Isaías 26:10 Aunque se le muestre piedad al impío, no aprende justicia; obra injustamente en tierra de rectitud, y no ve la majestad del Señor.
Un lamento por lo sufrido bajo el yugo de sus opresores, un reconocimiento de la futilidad del camino de los incrédulos y una alabanza a Dios por su paciencia.
Aun el malvado recibe los beneficios de Dios, pero eso no le prepara para ser bueno. A veces el juicio de Dios nos enseña más que sus buenas dádivas. Si usted se ha enriquecido por la bondad y la gracia de Dios, respóndale con devoción y agradecimiento.
Isaías 26:11 Oh Señor, alzada está tu mano, mas ellos no la ven.

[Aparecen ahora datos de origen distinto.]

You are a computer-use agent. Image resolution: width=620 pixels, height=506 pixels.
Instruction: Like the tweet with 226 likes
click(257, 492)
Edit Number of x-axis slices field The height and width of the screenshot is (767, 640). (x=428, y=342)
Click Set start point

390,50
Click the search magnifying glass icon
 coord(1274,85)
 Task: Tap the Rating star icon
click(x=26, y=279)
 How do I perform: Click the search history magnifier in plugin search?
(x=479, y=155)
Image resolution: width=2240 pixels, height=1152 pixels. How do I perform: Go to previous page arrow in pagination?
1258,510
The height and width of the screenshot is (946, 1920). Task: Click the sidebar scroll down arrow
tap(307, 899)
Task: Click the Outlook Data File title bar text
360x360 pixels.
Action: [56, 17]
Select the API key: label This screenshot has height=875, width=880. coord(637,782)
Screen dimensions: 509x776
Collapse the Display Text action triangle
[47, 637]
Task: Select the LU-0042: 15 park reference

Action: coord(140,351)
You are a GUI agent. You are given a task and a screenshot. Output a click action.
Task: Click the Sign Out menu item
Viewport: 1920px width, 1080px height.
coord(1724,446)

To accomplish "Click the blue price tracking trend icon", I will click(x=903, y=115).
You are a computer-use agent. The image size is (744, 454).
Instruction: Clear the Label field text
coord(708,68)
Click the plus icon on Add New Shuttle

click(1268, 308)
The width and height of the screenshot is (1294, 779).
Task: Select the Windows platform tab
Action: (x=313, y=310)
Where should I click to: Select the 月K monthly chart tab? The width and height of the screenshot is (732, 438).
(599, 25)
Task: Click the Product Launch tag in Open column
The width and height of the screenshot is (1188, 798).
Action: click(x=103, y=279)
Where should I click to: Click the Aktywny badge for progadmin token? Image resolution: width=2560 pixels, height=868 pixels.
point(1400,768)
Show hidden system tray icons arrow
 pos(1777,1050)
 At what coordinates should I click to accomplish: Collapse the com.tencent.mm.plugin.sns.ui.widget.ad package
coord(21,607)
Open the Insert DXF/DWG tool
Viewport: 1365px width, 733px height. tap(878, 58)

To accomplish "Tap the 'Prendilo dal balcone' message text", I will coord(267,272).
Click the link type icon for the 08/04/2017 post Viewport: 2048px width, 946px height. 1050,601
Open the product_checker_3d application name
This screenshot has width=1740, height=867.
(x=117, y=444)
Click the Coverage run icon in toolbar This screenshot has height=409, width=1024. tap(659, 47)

Que vean tu celo por el pueblo y se avergüencen; ciertamente el fuego devorará a tus enemigos.
Isaías 26:12 Señor, tú establecerás paz para nosotros, ya que también todas nuestras obras tú las hiciste por nosotros.
Isaías 26:13 Oh Señor, Dios nuestro, otros Señores fuera de ti nos han gobernado; pero en ti solo confesamos tu nombre.
Isaías 26:14 Los muertos no vivirán, los espíritus no se levantarán, pues los castigaste y destruiste, y has borrado todo recuerdo de ellos.
Isaías 26:15 Has aumentado la nación, oh Señor, has aumentado la nación, te has glorificado, has ensanchado todos los límites de la tierra.
Isaías 26:16 Oh Señor, en la angustia te buscaron; apenas susurraban una oración, cuando tu castigo estaba sobre ellos.
Expresa arrepentimiento por no haber sido instrumentos de Dios y fieles testigos suyos ante los demás pueblos.
Isaías 26:17 Como la mujer encinta, al acercarse el momento de dar a luz, se retuerce y grita en sus dolores de parto, así éramos nosotros delante de ti, oh Señor.
Isaías 26:18 Estábamos encinta, nos retorcíamos en los dolores, dimos a luz, al parecer, sólo viento. No logramos liberación para la tierra, ni nacieron habitantes del mundo.
Isaías 26:19 Tus muertos vivirán, sus cadáveres se levantarán. ¡Moradores del polvo, despertad y dad gritos de júbilo!, porque tu rocío es como el rocío del alba, y la tierra dará a luz a los espíritus.
Tus muertos vivirán : La resurrección de los justos reafirma la esperanza de vida eterna.
La gente se dio cuenta del dolor que traía aparejado alejarse de la presencia de Dios y aun así se les aseguró que volverían a la vida otra vez. Dios le dio las espaldas a Israel cuando lo desobedeció, pero un pequeño número nunca perdió la esperanza y continuó buscándolo. No importa cuán difíciles sean los tiempos, tenemos esperanza cuando seguimos confiando en El. ¿Puede esperar con paciencia a que Dios actúe?